Given information Start Marker

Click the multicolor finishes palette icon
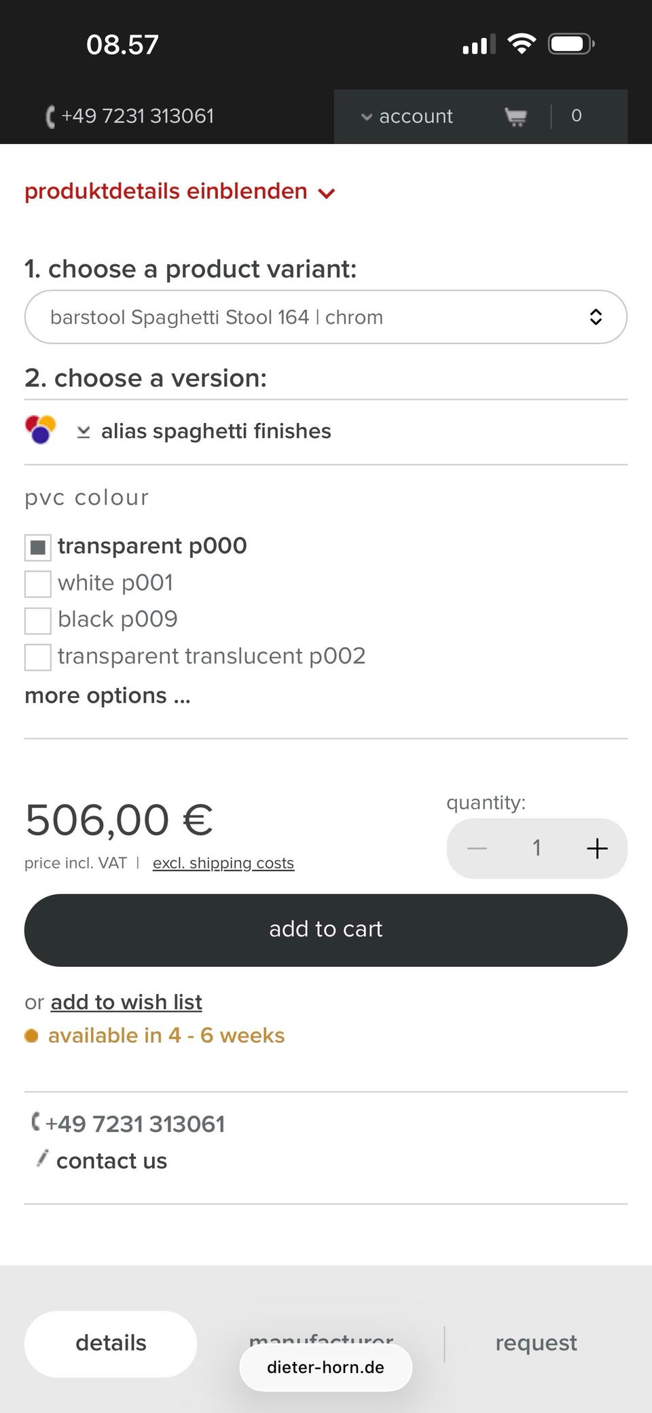 pyautogui.click(x=40, y=430)
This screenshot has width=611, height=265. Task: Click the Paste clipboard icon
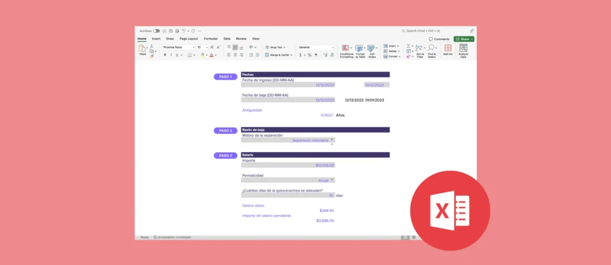(143, 48)
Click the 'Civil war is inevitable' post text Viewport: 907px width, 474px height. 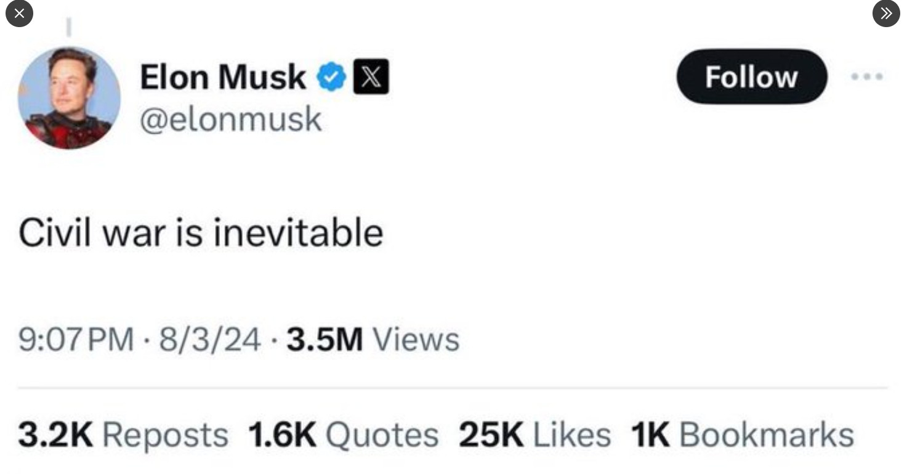(201, 234)
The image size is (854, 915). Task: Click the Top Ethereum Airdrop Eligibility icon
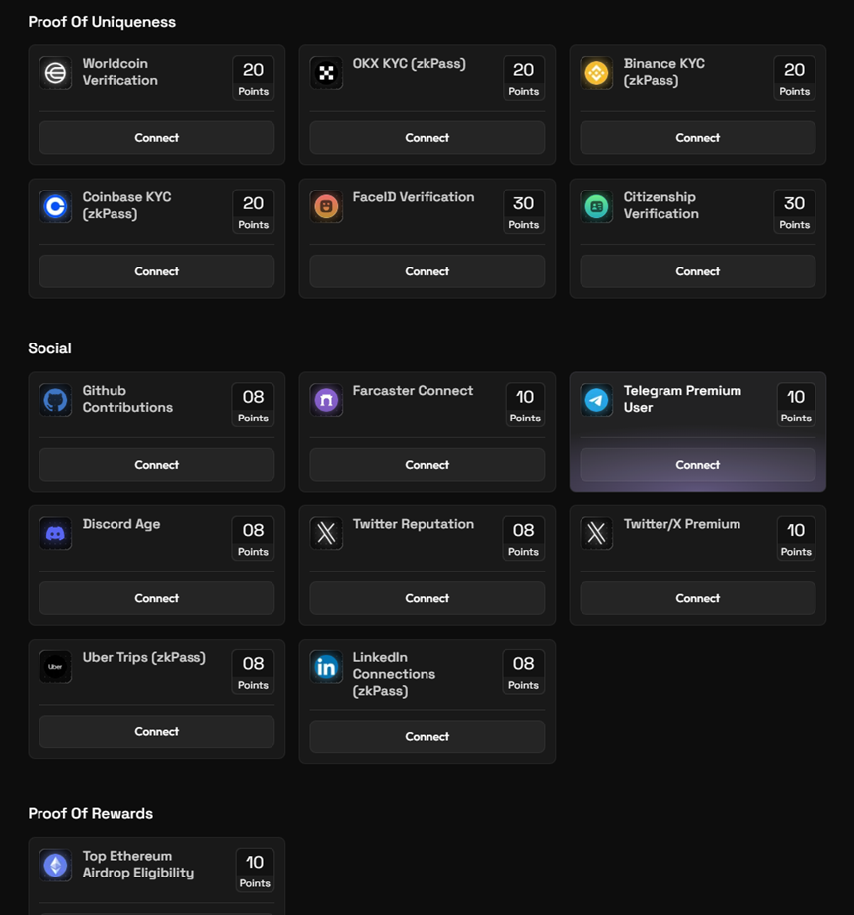[x=55, y=865]
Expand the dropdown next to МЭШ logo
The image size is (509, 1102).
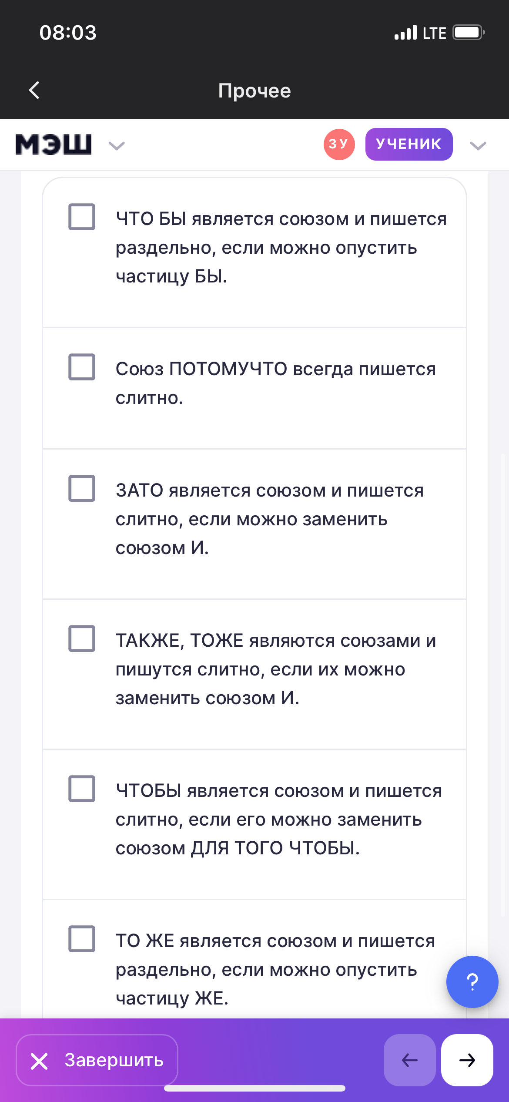117,145
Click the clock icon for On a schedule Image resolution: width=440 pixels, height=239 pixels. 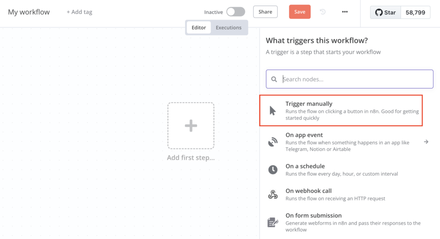point(272,170)
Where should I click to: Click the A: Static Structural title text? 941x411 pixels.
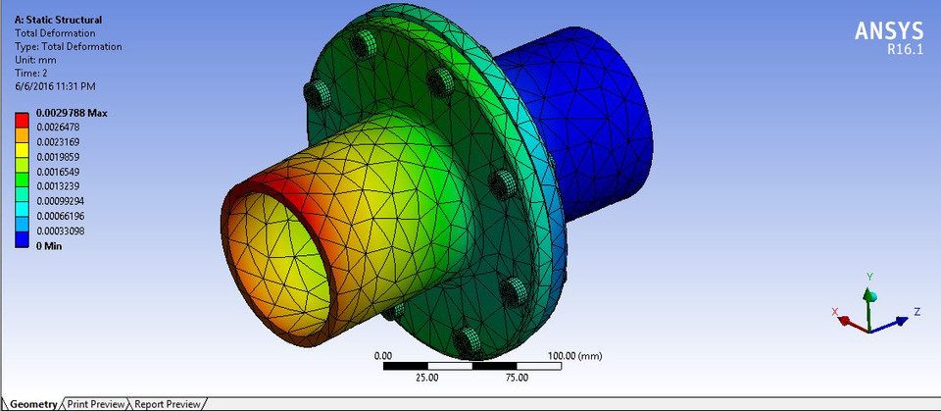coord(58,20)
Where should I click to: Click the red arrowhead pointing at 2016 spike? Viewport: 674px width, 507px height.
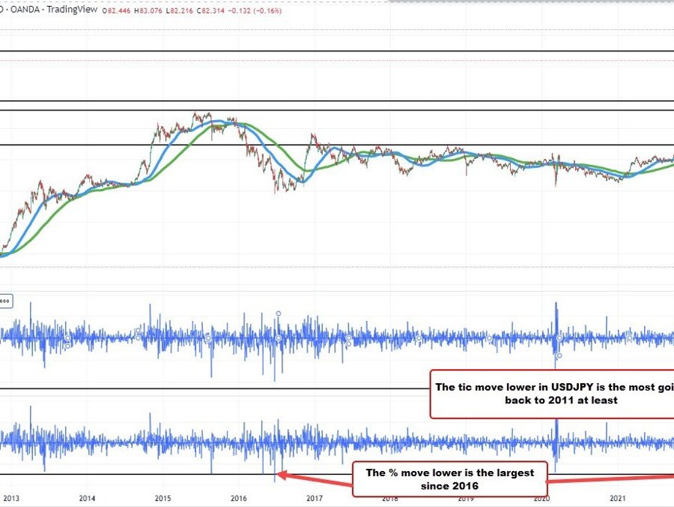click(282, 474)
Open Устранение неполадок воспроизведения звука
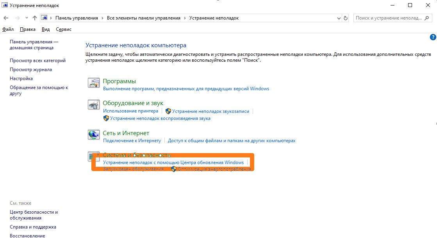The height and width of the screenshot is (241, 437). (x=160, y=118)
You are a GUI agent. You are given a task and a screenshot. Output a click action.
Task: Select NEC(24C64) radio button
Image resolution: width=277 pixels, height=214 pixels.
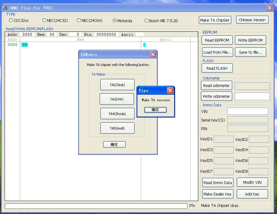pos(79,21)
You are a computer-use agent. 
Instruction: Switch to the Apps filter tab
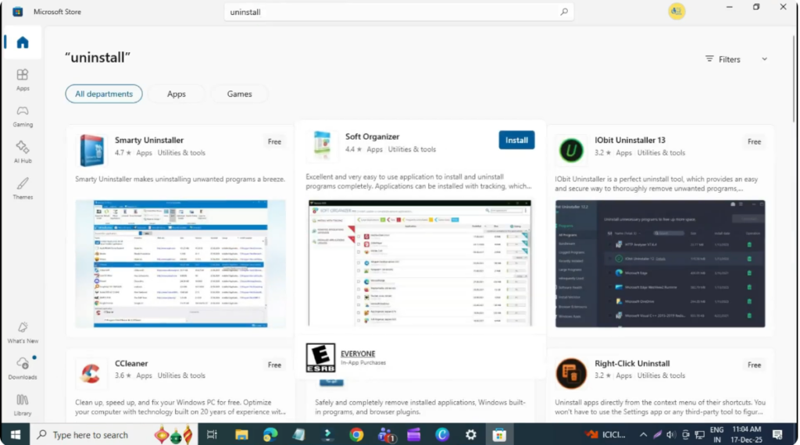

Given information End Marker

_What the exercise asks:_ Every line from the one containing "Image resolution: width=277" to the final line of the records must be transcribed exactly, both ends included, with the pictures left out.

_Answer for this exercise:_
Image resolution: width=277 pixels, height=214 pixels.
pos(79,21)
You are a computer-use agent. 
Instruction: Switch to the Apps filter tab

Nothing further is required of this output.